Most people at their wits ends just want to be told what to do with their lives. Sometimes the choices we’ve made in life have turned out so horrendous that we just want to give up all responsibility for everything and let someone else decide for us. Bonus is that if the advice we get from someone else goes badly, then we have someone else to blame.
This is self-defeating and a self-sabotaging cycle and no way to take charge of your life. If I’m doing my job correctly when reading your card spread then you should be able to discover insight about and for yourself. All that I—or any legitimate coach or reader—can do is explore potential options/choices that you can make in your own life. It’s your responsibility to make your own choices.
Let me relate a personal story about responsibility to you…
In the Catholic monastic tradition, those who commit themselves to the contemplative life take vows of poverty, chastity, and obedience (and if one is committing to Benedictine community, then also stability). At face value, the surrendering of these individual rights seems in some ways like one might be giving-up responsibility to have to worry about them. They are, after all, areas of human nature subject to folly.
But every religious candidate has his or her own challenges in the face of these dictums. Just because one gives them up does not remove the nature to act against them. Usually people tend to have one of them in particular that poses the greatest obstacle. When I decided to join a contemplative monastic community—me, someone who as a disciple of minority politics has always felt that it was important to question authority and hierarchical structures—I always felt that ‘obedience’ would be my biggest hurdle.
Then I read the reflections of a long-time Jesuit brother, reminiscing on his long tenure as a religious, and he noted the same reticent feeling about that word—obedience—and its connotations that made him question whether or not he’d be able to “subjugate” himself in such a way. He struggled with this feeling until another, older brother explained to him that he should think of mentally exchanging the word “obedience” (and its connotations) for the word “responsibility” (and all of its connotations).

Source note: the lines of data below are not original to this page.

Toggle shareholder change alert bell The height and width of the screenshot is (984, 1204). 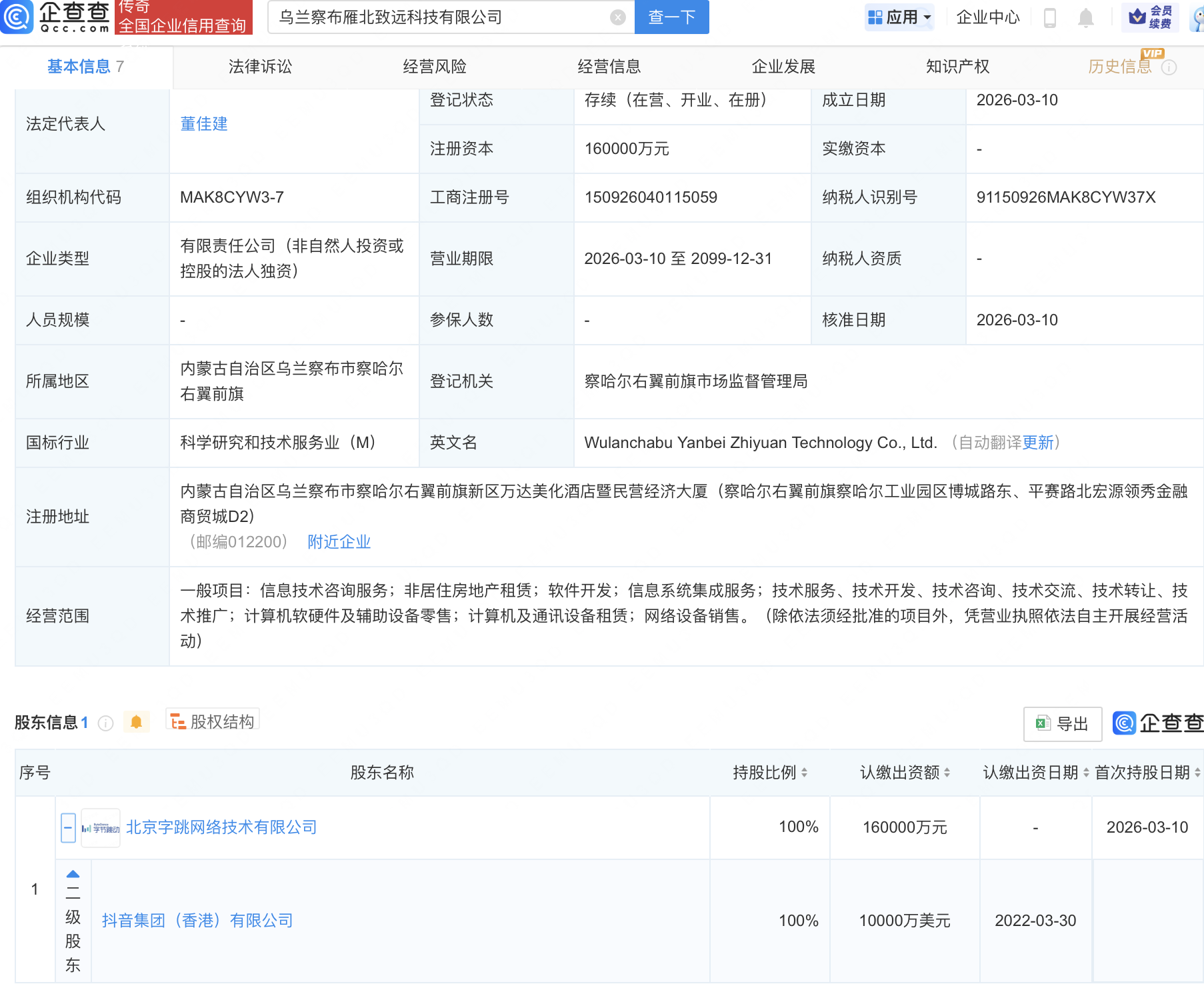pyautogui.click(x=137, y=722)
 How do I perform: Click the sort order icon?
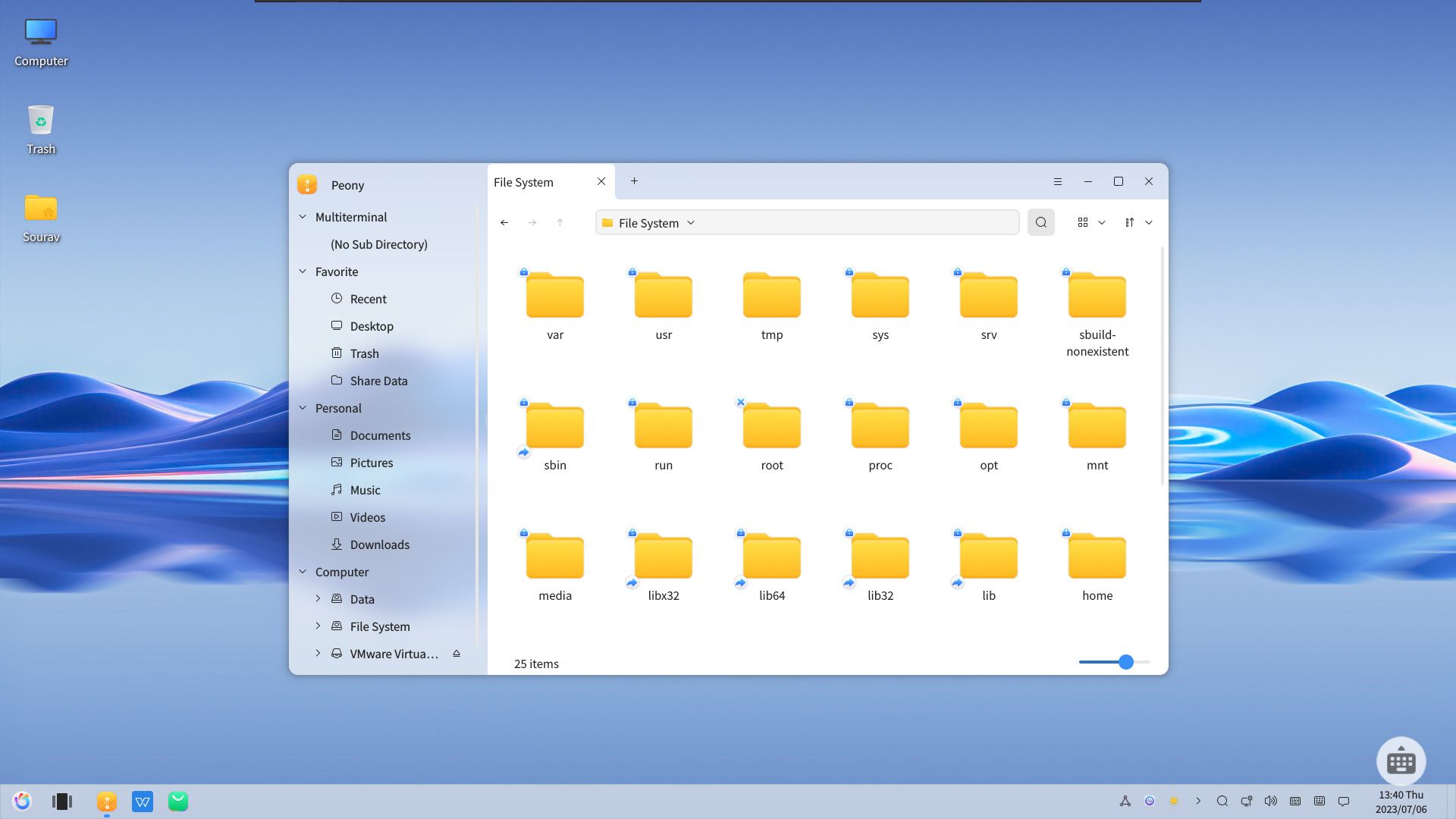[1129, 222]

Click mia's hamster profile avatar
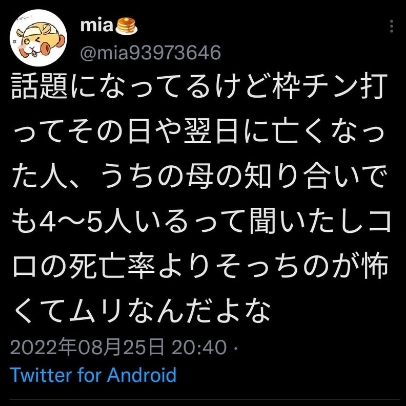(x=38, y=38)
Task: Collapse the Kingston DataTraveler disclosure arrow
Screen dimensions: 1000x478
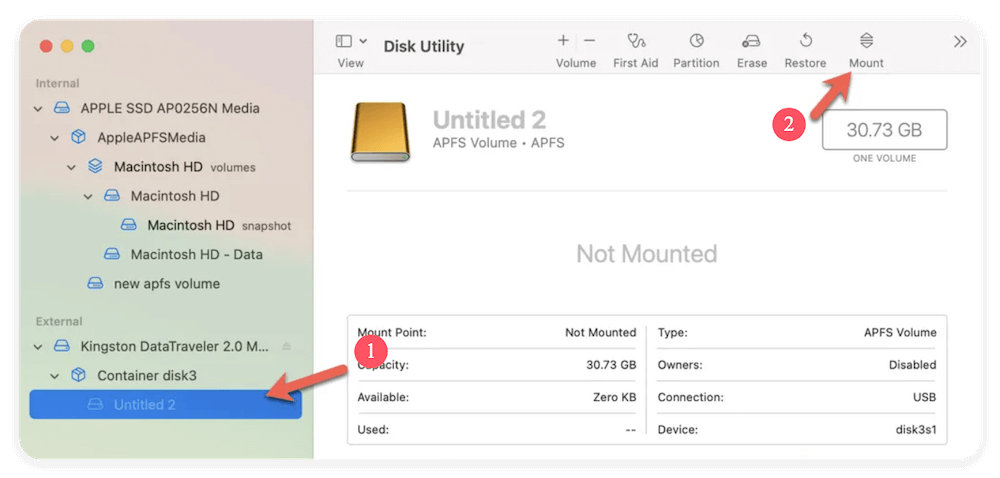Action: (39, 347)
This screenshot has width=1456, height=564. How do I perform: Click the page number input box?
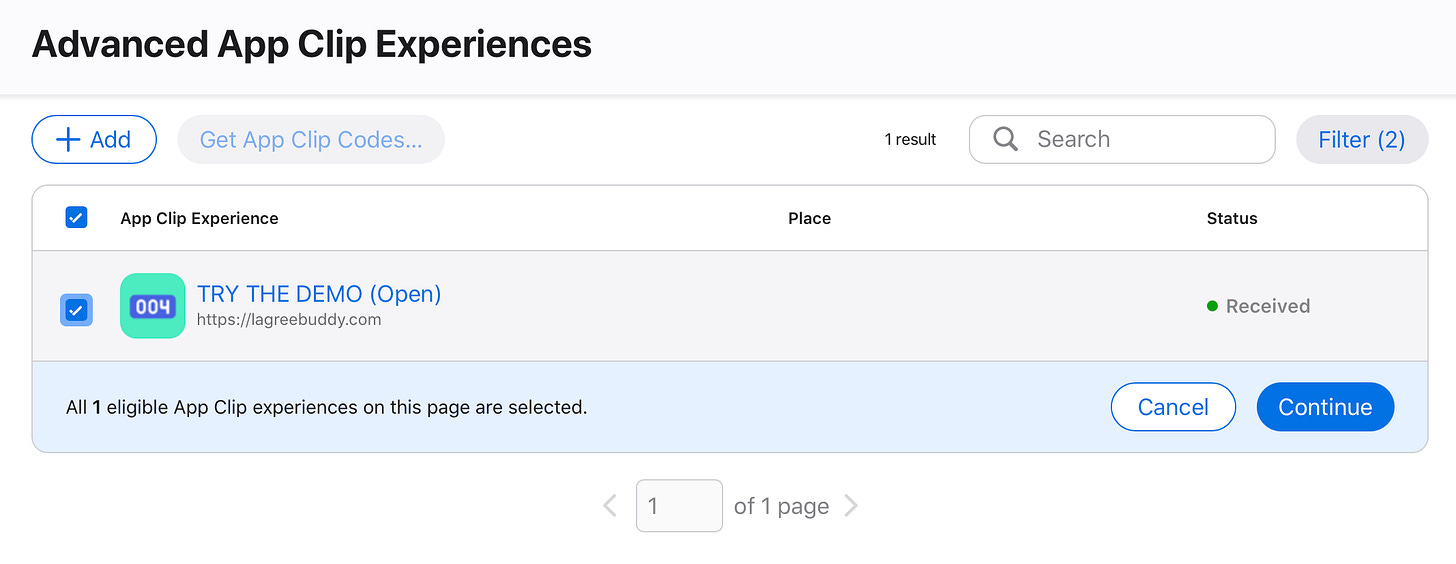pyautogui.click(x=679, y=506)
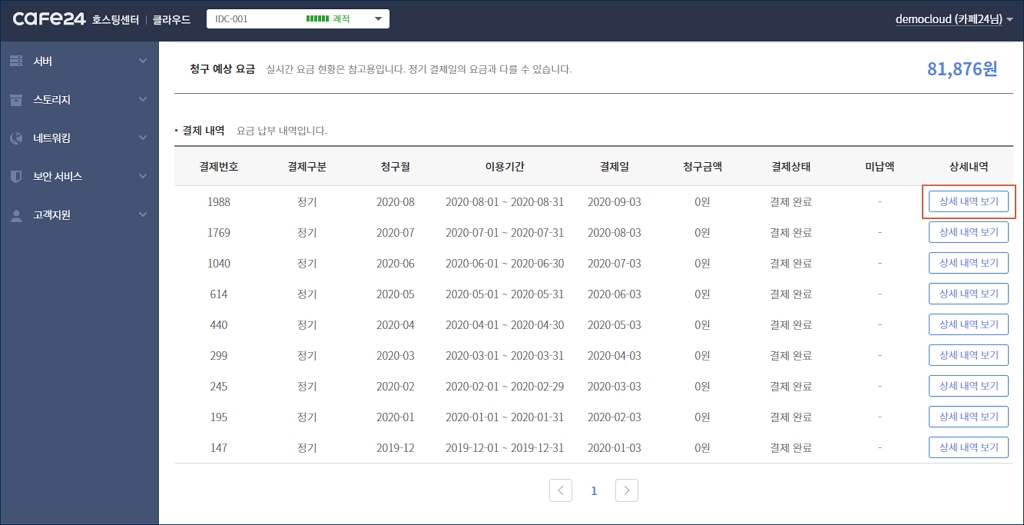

Suddenly everything fell into place and had greater meaning for this Jesuit brother (and for me reading about his experience!). Suddenly the vow is not something that is forced upon us as a command, and not something that classifies us in a caste of people who have given up identity and the right of self-determination. Instead, we are suddenly bestowed with trust, and a belief that our actions matter to others; someone has bestowed upon us a responsibility to choose the best way, the virtuous path, with the understanding that our good judgment will have important outcomes that affect the well-being of other people. Wow.
This might be a simple matter of semantics to some, but sometimes semantics matter. And it isn’t going to solve all our problems, but this semantic tweak reveals that your choices and decisions have value. It’s important to believe and know that fact about yourself.
Responsibility also means we have to be invested in discovering all our different choices and learning which ones are the smartest—especially if we’re not just responsible for our own selfish happiness. And truly, we’re never just responsible for our own [selfish] well-being; responsibility infers that it has been bestowed upon us by others who trust that we’ll do the right thing for their well-being, too.
When you get in a car to do an errand, do you grip the wheel white-knuckled and just plow through the streets and intersections, swerving around obstacles until you arrive safe and sound in the parking lot of your destination? Do you think only and solely about your own well-being on the road and whether you make it alive to your appointment? …Of course not; in reality we have to take care and follow rules of the road that we’ve spent the time to learn. There is a collaboration and responsibility that we adhere to when driving because there is a reciprocal desire that others will be gracious to us on the roads if we are gracious to them, and vice-versa. This is a type of empathy, and it is the basis of the Golden Rule… reiterated again and again in the literature of virtually all cultural religions.
Think about it—you can either perceive driving rules to be a state-imposed directive to obey the laws of operating a vehicle. Or, you can think about driving courteously as a responsibility towards the safety and well-being of your neighbors and other fellow drivers. Ta-da!! You’ve just contemplated about virtuous philosophy!
What are you responsible for in this world? Who are you responsible for? Who benefits from your conscious, selfless, empathetic responsibility? If you really think about it, and let your mind contemplate the waves and degrees of people affected by our choices, you might be astonished and surprised at the breadth of the answer (and hopefully not overwhelmed)!